[begin RAW RECORDS]

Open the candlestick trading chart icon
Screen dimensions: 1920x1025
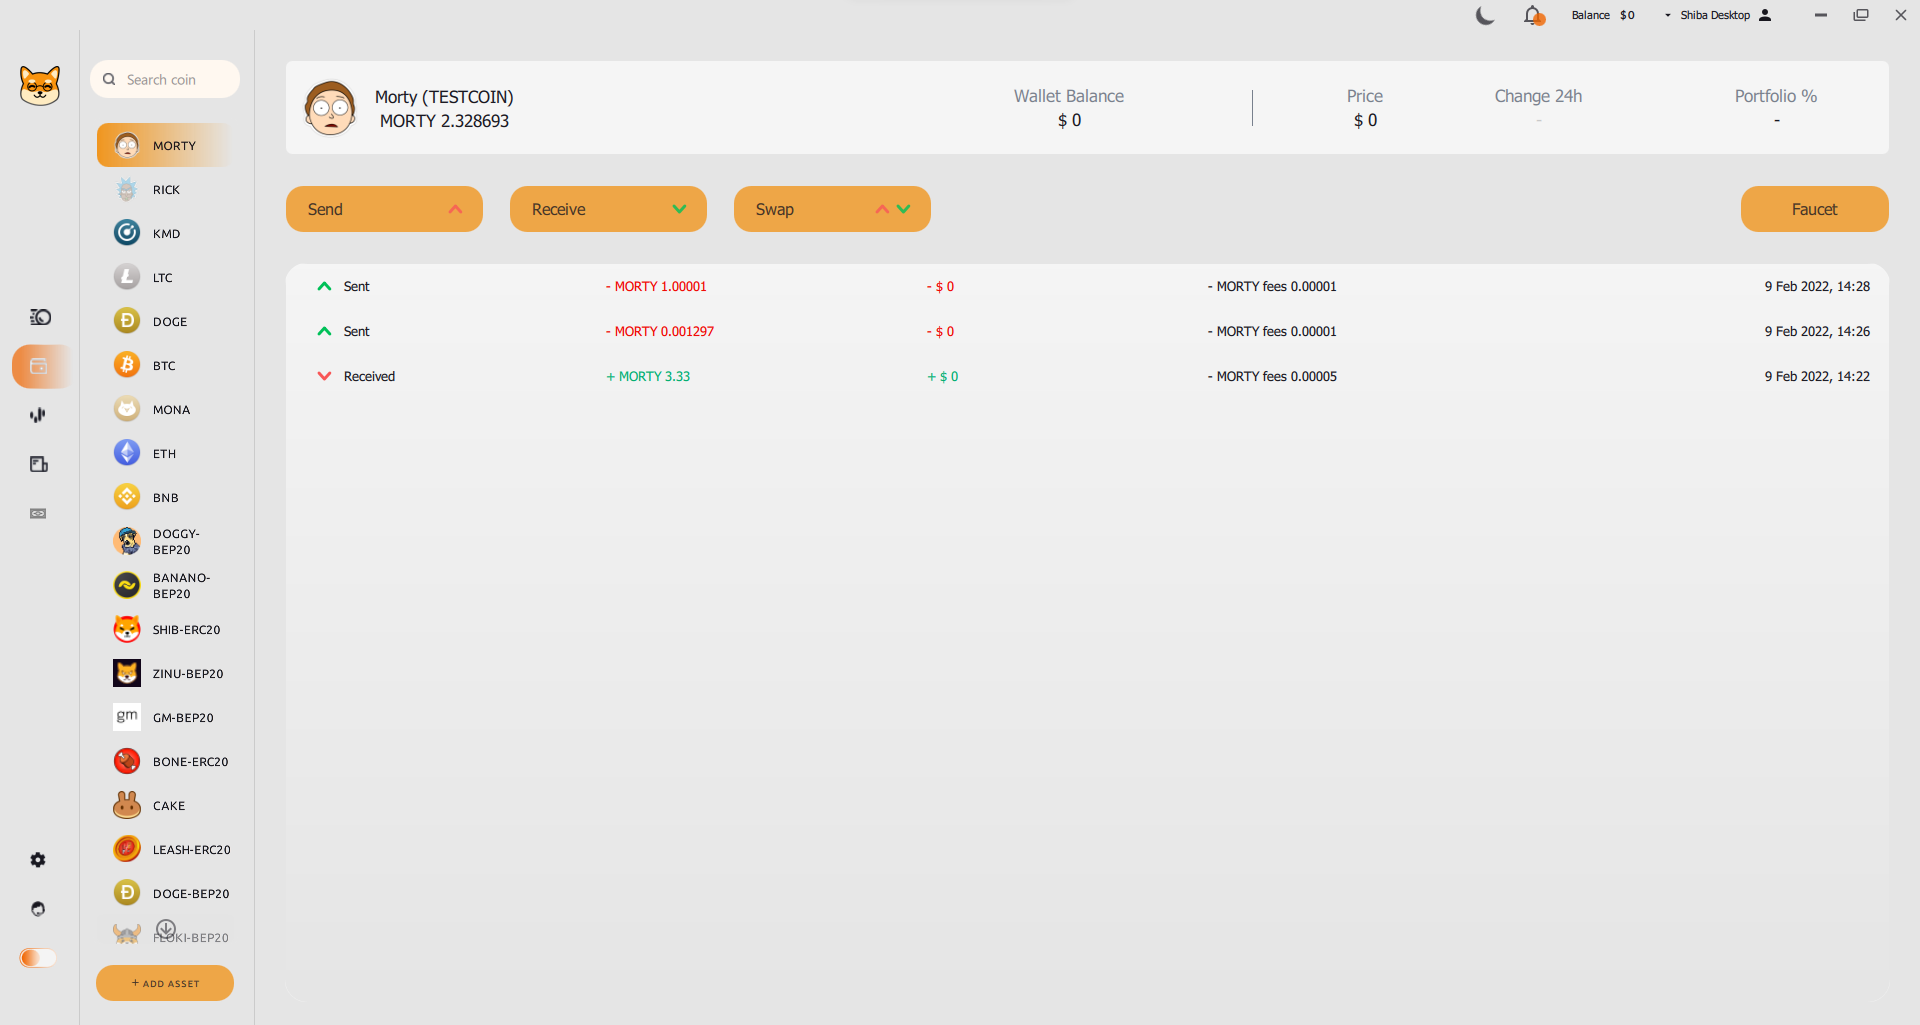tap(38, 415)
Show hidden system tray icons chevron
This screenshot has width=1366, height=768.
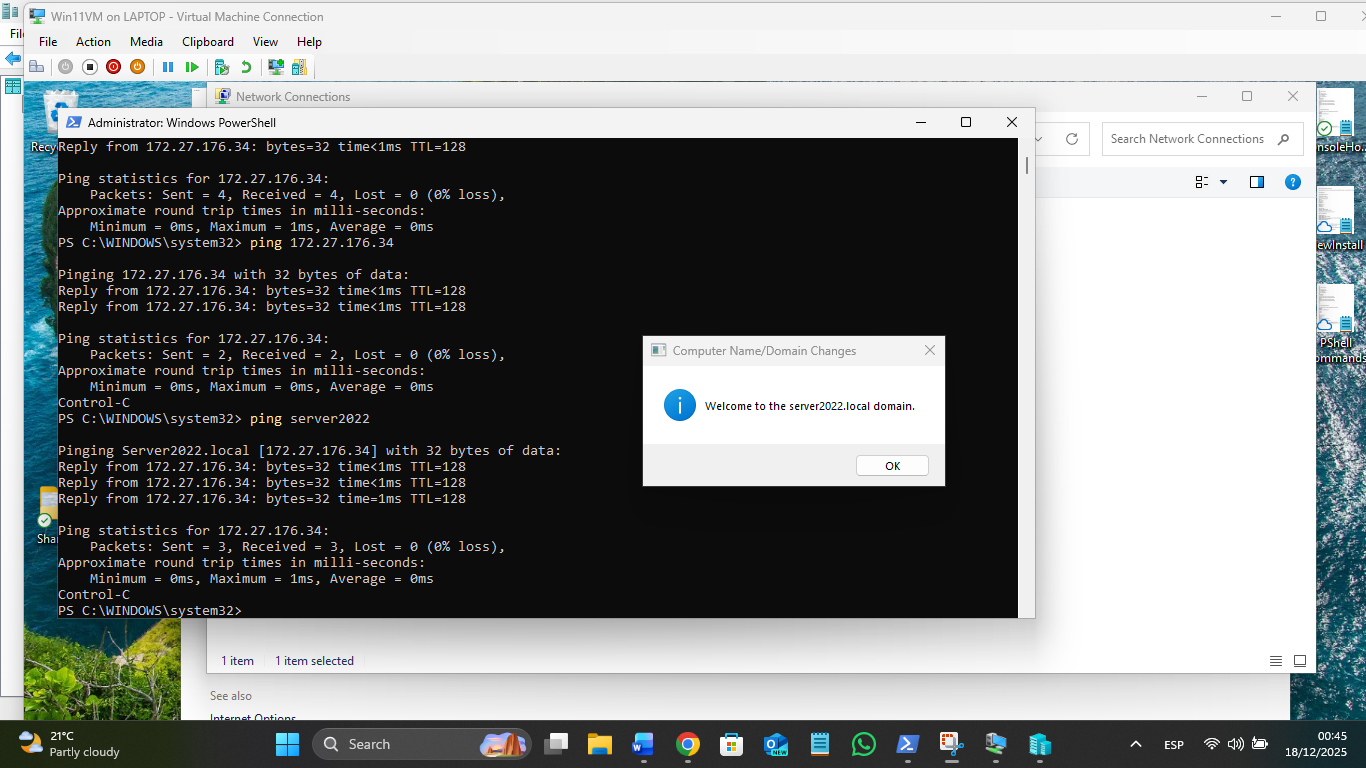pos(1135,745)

[end RAW RECORDS]

Can you output every line of the listing above word for word, with the pictures left out?

### RESPONSE TO THE EXERCISE
Open the candlestick trading chart icon
Screen dimensions: 1920x1025
tap(38, 415)
Show hidden system tray icons chevron
This screenshot has width=1366, height=768.
pos(1135,745)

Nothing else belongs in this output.